* **What the exercise asks**
Print exactly what the entries say, line by line, from the first line down to the one with "You are a computer-use agent. Screen dimensions: 1316x902", inclusive.

——

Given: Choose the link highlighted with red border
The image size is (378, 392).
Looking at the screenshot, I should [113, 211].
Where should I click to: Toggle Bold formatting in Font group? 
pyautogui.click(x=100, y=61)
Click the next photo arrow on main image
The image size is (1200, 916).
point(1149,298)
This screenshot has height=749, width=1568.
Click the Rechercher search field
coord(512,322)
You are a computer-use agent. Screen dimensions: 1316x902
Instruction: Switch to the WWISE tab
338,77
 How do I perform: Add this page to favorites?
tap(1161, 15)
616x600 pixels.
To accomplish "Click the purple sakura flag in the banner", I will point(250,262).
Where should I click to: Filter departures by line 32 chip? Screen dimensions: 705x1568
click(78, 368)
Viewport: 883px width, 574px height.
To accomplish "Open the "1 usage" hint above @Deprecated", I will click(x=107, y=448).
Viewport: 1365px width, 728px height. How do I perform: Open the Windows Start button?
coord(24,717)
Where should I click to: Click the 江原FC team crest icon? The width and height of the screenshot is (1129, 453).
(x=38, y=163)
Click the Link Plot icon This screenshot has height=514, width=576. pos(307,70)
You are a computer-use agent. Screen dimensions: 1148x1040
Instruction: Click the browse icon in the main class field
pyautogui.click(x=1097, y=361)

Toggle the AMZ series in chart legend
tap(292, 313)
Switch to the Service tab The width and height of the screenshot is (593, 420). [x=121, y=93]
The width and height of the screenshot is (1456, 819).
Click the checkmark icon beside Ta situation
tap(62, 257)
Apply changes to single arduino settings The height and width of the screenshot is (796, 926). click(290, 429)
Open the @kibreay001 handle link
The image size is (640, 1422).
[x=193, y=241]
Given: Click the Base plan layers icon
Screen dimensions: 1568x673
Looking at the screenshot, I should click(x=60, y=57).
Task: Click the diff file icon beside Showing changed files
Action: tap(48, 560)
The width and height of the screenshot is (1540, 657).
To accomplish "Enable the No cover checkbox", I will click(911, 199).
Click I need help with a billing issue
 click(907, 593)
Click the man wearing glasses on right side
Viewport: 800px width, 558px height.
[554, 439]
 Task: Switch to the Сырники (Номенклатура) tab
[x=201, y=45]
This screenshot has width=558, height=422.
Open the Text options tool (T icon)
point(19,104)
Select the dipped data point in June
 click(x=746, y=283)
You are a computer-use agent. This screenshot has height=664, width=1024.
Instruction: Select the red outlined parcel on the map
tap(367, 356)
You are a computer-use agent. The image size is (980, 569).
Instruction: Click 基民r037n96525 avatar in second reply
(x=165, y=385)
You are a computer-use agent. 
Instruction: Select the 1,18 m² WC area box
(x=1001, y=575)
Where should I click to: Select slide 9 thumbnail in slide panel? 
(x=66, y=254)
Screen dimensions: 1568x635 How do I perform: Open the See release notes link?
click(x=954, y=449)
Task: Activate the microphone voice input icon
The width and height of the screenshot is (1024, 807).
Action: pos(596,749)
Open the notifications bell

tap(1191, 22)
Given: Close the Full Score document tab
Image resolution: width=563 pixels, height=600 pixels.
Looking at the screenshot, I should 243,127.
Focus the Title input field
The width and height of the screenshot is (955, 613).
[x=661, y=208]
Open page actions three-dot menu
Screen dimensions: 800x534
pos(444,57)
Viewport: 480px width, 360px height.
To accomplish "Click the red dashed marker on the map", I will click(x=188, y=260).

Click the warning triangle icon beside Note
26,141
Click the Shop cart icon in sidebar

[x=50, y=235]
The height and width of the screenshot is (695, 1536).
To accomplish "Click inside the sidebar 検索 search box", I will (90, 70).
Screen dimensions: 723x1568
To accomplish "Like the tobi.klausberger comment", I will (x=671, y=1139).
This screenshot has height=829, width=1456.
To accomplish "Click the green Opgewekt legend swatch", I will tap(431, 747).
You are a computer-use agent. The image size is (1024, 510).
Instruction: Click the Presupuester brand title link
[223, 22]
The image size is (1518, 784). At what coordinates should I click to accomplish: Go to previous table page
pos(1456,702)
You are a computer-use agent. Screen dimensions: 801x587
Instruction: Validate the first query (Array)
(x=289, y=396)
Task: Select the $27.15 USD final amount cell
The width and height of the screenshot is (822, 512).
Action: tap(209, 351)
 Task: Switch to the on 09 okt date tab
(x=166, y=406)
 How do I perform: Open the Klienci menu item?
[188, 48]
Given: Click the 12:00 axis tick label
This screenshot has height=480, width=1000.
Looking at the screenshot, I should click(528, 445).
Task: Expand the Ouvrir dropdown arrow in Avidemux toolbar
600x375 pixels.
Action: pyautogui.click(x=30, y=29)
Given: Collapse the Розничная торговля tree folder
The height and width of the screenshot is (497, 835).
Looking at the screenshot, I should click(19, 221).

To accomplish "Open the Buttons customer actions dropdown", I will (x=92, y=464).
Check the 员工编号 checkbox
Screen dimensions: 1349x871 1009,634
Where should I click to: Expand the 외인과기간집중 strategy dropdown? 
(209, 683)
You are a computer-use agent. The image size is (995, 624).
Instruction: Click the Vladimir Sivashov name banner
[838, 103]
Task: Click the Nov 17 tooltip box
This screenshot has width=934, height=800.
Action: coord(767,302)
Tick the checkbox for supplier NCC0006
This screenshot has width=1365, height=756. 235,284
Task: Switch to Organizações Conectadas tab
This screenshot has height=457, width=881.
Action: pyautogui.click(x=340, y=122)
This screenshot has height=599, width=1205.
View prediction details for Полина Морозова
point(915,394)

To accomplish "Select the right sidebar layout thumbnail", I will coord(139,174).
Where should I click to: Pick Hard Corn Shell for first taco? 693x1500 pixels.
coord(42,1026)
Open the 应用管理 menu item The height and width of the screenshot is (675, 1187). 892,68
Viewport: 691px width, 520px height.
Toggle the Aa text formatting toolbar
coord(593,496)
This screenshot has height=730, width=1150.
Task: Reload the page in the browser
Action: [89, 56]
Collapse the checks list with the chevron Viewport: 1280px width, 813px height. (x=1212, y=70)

——

* **Task response**
Given: Choose the link highlighted with red border
The image size is (378, 392).
Looking at the screenshot, I should [113, 211].
Where should I click to: Toggle Bold formatting in Font group? 
pyautogui.click(x=100, y=61)
Click the next photo arrow on main image
The image size is (1200, 916).
point(1149,298)
This screenshot has height=749, width=1568.
Click the Rechercher search field
coord(512,322)
You are a computer-use agent. Screen dimensions: 1316x902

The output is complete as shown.